LAWN GRUBS – Keep an eye out for lawn grubs, such as Army worm and Cut worm and treat  immediately if located. They love the humid weather and move quickly during this time. The first  sign will be larger patches of dead or dying lawn. If this occurs, look out for, small, white  butterflies flying low, above your lawn in the evenings. You can also tip a bucket of warm soapy  water over a healthy patch to the side of the already damaged turf to see what sort of  grubs/caterpillars come up. If you find evidence of these destructive critters, you can apply a  granulated lawn grub killer. This usually sorts the problem out quick smart.
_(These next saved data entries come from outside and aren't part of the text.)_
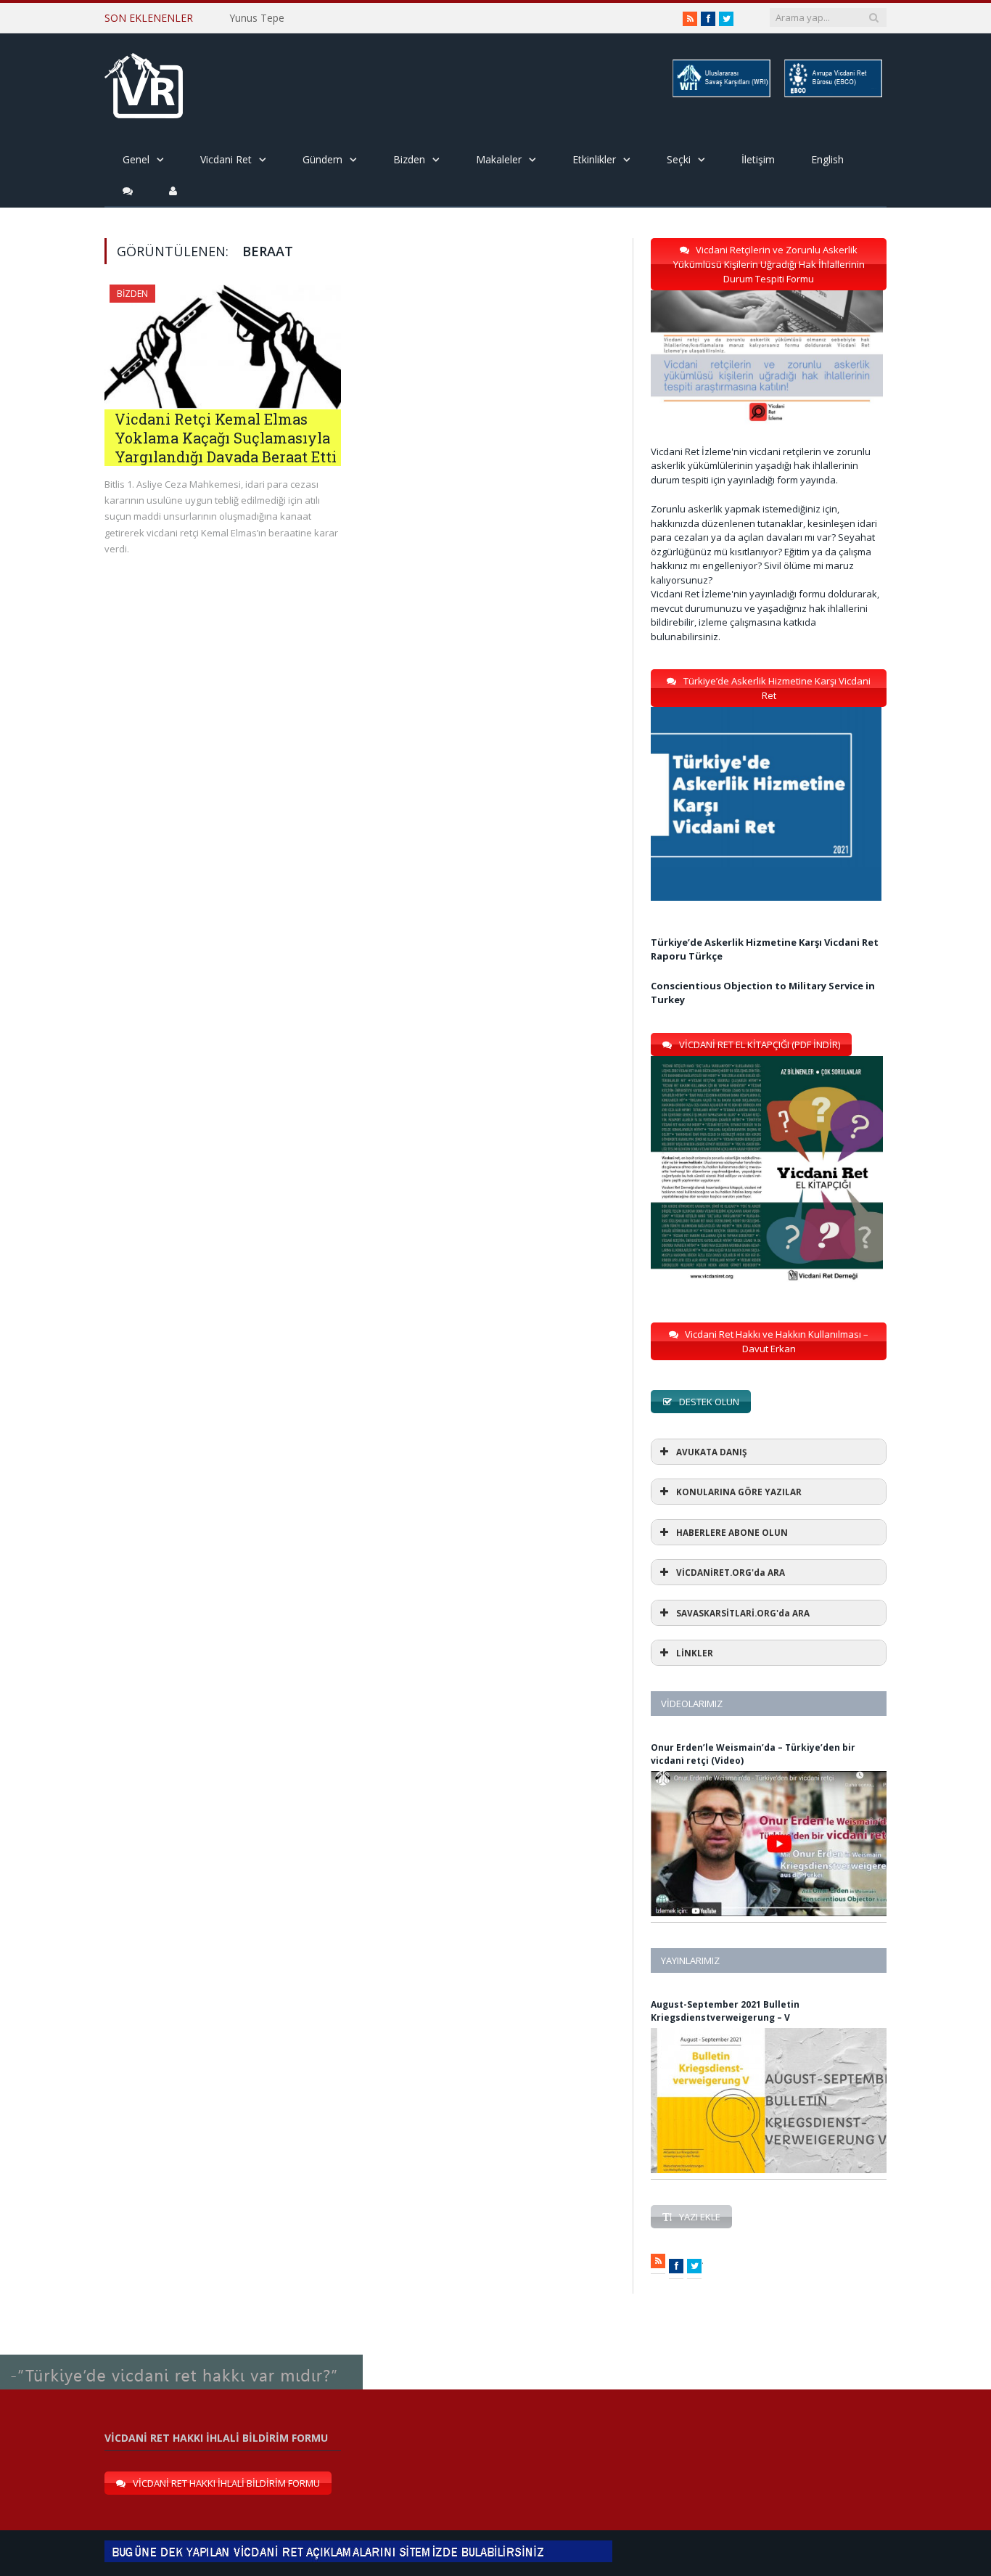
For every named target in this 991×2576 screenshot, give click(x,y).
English (827, 159)
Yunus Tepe (256, 18)
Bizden (409, 159)
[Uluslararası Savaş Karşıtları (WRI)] (720, 95)
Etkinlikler (594, 159)
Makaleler (499, 159)
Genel (136, 159)
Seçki (679, 159)
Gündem (322, 159)
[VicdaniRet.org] (143, 82)
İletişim (758, 159)
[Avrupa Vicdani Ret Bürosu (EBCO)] (832, 95)
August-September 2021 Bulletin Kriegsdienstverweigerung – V (725, 2011)
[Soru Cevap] (181, 2355)
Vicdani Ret (226, 159)
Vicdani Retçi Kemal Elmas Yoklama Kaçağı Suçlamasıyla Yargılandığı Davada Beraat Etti (226, 437)
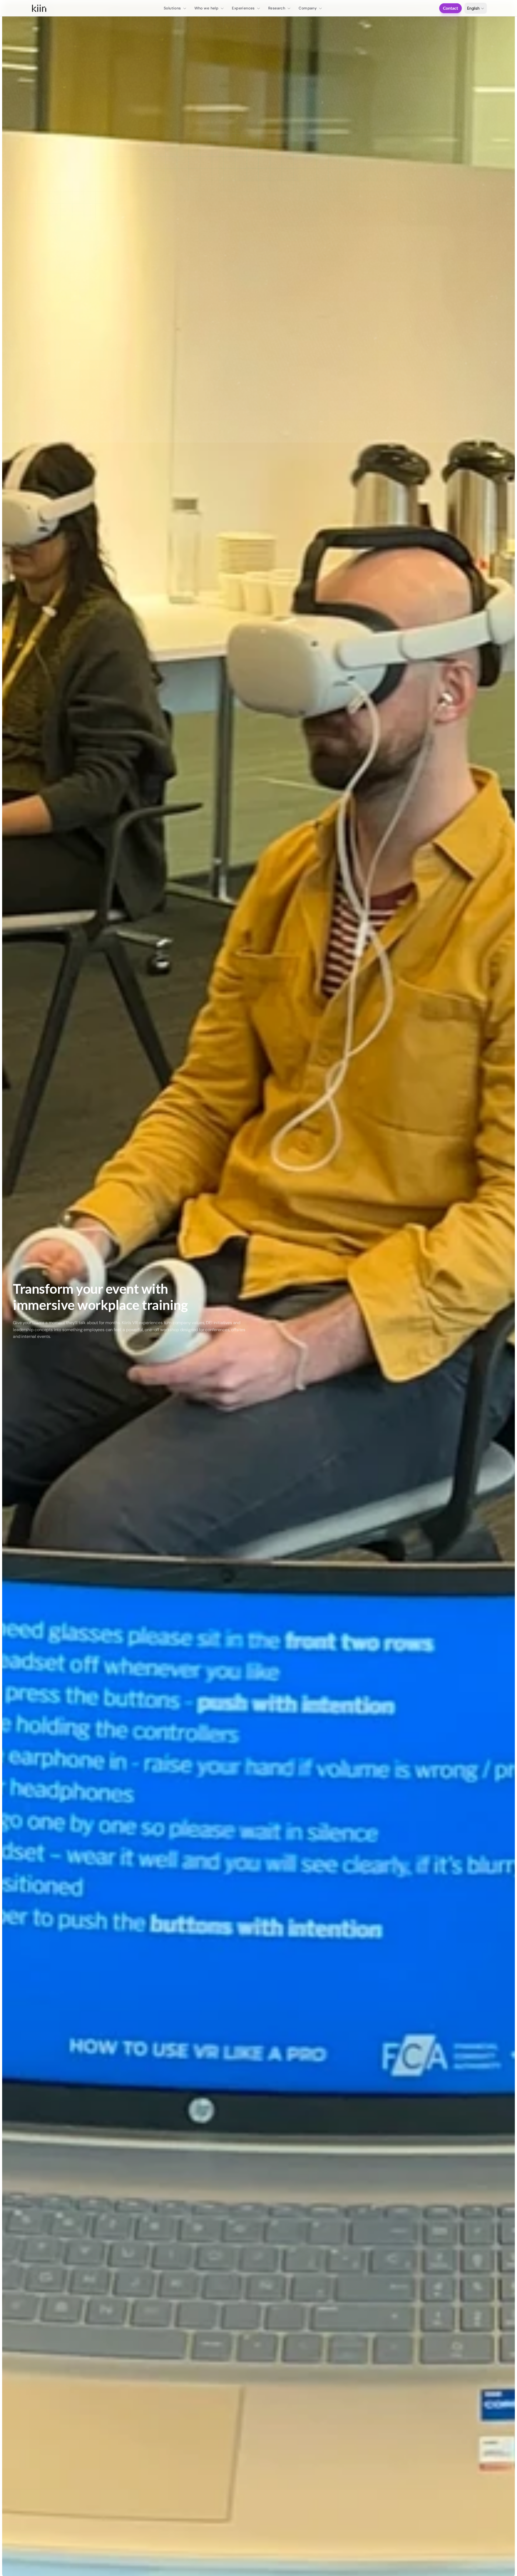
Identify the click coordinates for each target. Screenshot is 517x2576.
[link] (39, 8)
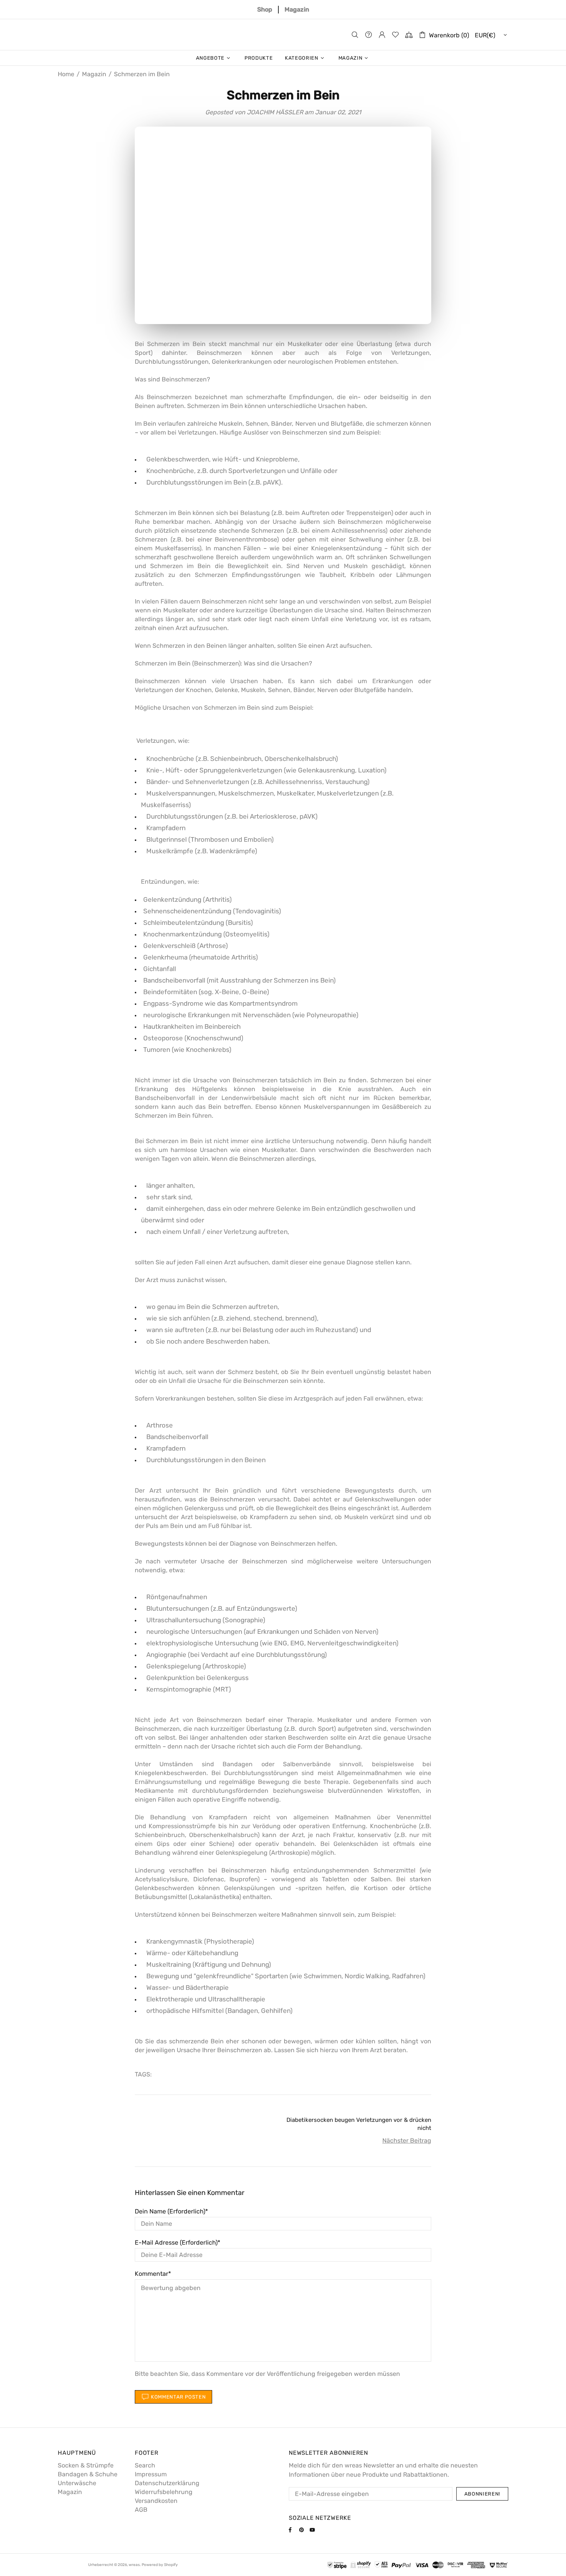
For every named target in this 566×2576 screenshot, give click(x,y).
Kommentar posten (178, 2397)
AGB (141, 2509)
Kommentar (151, 2273)
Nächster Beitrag (406, 2140)
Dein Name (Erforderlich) (170, 2211)
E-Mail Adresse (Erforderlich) (176, 2242)
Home (66, 74)
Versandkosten (156, 2500)
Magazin (297, 10)
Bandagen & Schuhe (87, 2474)
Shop (264, 10)
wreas (283, 34)
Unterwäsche (77, 2483)
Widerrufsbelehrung (164, 2492)
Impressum (151, 2474)
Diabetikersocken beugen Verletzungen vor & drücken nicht (358, 2123)
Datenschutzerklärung (167, 2483)
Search (145, 2465)
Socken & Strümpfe (86, 2465)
SMART IRRIGATION – Adjust irrigation run times as necessary. As nights get cooler and days too  start to cool down towards the end of the month, it’s well worth adjusting your irrigation  controller, to irrigate that bit less. This will save water for when you need it most, in the hottest  months. Even better if you can afford it, invest in a smart irrigation controller, such as the Hunter  Hydrawise Controller. Our allied member Hunter Industries, supply these units across a variety of  outlets in WA, at very reasonable pricing. For a few hundred dollars, this great controller manages  your scheduling year-round, without you having to do anything. They are a set and forget unit,  that result in up to 50% water savings.  

Mowing Your Lawn

Mow weekly at 15 – 20 mm height in March. DON’T MOW TOO LOW! You ought to be leaving at least a  third of the leaf at each mow. This will offer a superior leaf surface zone for your lawns for photosynthesis,  allowing the grass to create essential sugars which are key for its general wellbeing.  

Seriously, never take more than a third of the leaf off your lawn! This is really important in hot months.  The only exception to this recommended mowing height, is if you wish to renovate your lawn in Spring by hard mowing or Vertimowing. Definitely avoid scalping your lawn at this time of the year, it’s simply not a good idea.